Skin-to-skin contact between an infant and parent (where the baby is usually held naked on the mother’s bare chest in an upright position) is something that may seem very natural and ‘low tech’, but it has very strong scientific evidence to back it up!!
One of the best ways to support successful breastfeeding is to hold your baby SKIN-TO-SKIN immediately after birth (also known as Kangaroo Care), and as often as possible in the hours and days following birth.
Talk to your doctor, midwife, nurses (everyone!) about their opinion of skin-to-skin holding, and their knowledge of the benefits. Know their practices ahead of time and ask for their help during in labour to establish and maintain skin-to-skin after the birth of your baby.
The research shows that simply holding your baby Skin-to-skin (dried and covered with a warm, dry blanket and hat) can ….
· Regulate baby’s body temperature
· Increase their time in deep sleep
· Increase success with breastfeeding
· Decrease baby’s pain from injections (like vitamin K)
· Increase baby’s blood sugar levels
· Enhance maternal-infant attachment
Research shows that Skin-to-skin should continue un-interupted for at least an hour or until after the first breastfeeding (AAP, 2009), and should be re-established as soon as possible if baby is separated from mom for any reason. (Birth partner can ask for baby to brought back to mom for skin-to-skin as soon as baby is stable).
· Babies held skin-to-skin have more stable body temperature & blood sugar levels (mother can maintain baby’s body temperature as effectively as a hospital ‘warmer’)
· Skin-to-skin helps babies adapt to life outside the uterus, improves their breathing, heart rate, oxygen levels, and reduces crying (which also reduces their chance of needing oxygen or other support).
· Skin-to-skin holding can reduce a mother’s feeling of pain (especially during repair of perineum after tearing or episiotomy) AND baby’s pain from vitamin K injection.
· Baby’s hand & mouth contact with the nipple during skin-to-skin stimulates mom’s oxytocin hormone to be released, which can enhance uterine contractions (which can decrease mom’s bleeding & blood pressure).
· Routine procedures (like giving baby’s Vitamin K, Erythromicin, and taking baby’s birth weight) should be delayed for up to an hour (in the healthy newborn) to allow for skin-to-skin and initial breastfeeding attempts.
There is research to support the safety of Skin-to-skin even if mom has a C-section…. if your health care providers are not used to doing it, you may ask for them to try it out! Also, Dad, (or support person) can provide skin-to-skin care if the mother is unable – the baby still benefits!
· A priority of care for mothers having a c-section, is to start skin-to-skin as soon as possible (in recovery) and to try breastfeeding as soon as possible (also, continue skin-to-skin as much as possible after delivery, in postpartum unit etc…).
Skin-to-skin helps with Breastfeeding ....

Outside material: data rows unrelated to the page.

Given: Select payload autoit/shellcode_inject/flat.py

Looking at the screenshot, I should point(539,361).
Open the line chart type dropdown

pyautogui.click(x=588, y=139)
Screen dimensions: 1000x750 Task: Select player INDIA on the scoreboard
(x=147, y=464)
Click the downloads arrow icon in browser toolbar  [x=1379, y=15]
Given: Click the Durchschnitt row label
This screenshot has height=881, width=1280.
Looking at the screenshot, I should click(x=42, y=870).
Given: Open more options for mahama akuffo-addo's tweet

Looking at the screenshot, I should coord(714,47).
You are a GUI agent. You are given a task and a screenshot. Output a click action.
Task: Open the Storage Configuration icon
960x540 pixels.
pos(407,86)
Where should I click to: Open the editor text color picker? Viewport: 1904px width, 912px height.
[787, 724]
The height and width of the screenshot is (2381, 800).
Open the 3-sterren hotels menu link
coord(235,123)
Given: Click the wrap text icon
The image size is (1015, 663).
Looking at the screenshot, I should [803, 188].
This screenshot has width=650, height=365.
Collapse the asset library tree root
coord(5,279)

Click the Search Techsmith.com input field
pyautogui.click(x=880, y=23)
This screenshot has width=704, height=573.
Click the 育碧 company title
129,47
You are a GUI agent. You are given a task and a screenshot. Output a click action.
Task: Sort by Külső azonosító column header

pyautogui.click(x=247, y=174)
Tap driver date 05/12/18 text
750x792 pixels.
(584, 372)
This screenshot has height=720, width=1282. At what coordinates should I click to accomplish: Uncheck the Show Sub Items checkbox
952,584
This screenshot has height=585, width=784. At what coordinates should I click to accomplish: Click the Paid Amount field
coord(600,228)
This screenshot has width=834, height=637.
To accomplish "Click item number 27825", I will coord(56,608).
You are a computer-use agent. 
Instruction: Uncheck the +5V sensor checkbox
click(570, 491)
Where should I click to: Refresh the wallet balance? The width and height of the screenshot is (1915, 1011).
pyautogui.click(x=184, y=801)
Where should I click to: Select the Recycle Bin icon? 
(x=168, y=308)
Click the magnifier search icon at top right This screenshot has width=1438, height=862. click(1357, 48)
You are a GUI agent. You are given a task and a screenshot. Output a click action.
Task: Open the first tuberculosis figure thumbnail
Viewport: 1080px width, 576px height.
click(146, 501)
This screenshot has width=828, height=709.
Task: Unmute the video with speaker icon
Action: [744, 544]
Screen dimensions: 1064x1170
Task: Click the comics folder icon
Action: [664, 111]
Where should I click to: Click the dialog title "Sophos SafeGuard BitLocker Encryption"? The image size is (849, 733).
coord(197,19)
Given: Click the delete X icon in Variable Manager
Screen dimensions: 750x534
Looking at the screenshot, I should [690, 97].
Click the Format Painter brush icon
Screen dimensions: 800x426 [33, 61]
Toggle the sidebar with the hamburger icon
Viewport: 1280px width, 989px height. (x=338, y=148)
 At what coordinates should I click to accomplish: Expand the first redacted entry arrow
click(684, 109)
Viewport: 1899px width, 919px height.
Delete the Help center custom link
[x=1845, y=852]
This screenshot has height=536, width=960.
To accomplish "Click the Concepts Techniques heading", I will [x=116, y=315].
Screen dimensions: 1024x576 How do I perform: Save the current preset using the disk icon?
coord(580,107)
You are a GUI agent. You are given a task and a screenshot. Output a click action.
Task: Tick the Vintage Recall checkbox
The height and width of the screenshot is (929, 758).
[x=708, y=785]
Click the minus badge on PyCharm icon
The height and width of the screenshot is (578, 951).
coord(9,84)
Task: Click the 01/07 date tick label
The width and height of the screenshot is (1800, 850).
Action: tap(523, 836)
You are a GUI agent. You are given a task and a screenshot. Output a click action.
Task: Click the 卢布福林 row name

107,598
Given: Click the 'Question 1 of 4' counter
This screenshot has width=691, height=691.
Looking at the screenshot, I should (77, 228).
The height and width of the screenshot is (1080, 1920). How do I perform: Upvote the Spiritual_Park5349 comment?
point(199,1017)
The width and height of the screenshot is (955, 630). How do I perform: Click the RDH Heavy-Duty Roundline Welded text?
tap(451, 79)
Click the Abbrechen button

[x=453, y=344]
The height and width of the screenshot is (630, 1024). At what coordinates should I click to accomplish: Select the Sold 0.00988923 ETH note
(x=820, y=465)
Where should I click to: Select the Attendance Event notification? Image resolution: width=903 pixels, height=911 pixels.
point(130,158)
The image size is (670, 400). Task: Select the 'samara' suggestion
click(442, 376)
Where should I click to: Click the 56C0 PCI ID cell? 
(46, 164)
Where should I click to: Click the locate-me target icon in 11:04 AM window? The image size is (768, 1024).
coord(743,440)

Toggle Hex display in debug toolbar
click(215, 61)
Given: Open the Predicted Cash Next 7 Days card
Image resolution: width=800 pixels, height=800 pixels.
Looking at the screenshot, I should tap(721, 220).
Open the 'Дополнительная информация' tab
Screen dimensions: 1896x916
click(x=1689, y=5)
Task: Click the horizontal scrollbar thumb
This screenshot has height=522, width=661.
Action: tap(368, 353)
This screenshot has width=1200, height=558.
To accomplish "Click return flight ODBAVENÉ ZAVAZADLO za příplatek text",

· Baby is usually in an alert, wide awake phase for the first 2 hours after birth. This offers a wonderful opportunity for parents to get to know their new baby by holding skin-to-skin. Initially baby may suckle minimally, often only nuzzling or licking.
· The suckling reflex is most intense 45 minutes through the 2nd hour after birth.
· Babies have an innate ability to begin nursing immediately after they are born.
· During the 2nd phase (2-4 hours after birth) baby enters a period of sleep.
· During the 3rd phase (6-8 hours after birth) the infant becomes alert, active, and interested in breastfeeding again.
· Holding baby skin-to-skin as often as possible during these important early stages allows more opportunity for breastfeeding.
· Early skin-to-skin leads to more exclusive breastfeeding (100% breastmilk feeding) and prolonged duration of breastfeeding .
Baby should be held Skin-to-skin as much as possible, especially if baby is having trouble breastfeeding....
· Hold baby at the breast or on chest, between breastfeeding attempts.
· Hand express colostrum so baby can lick drops at the breast when trying to feed.
· Hand express after each breastfeeding attempt to ensure stimulation and supply!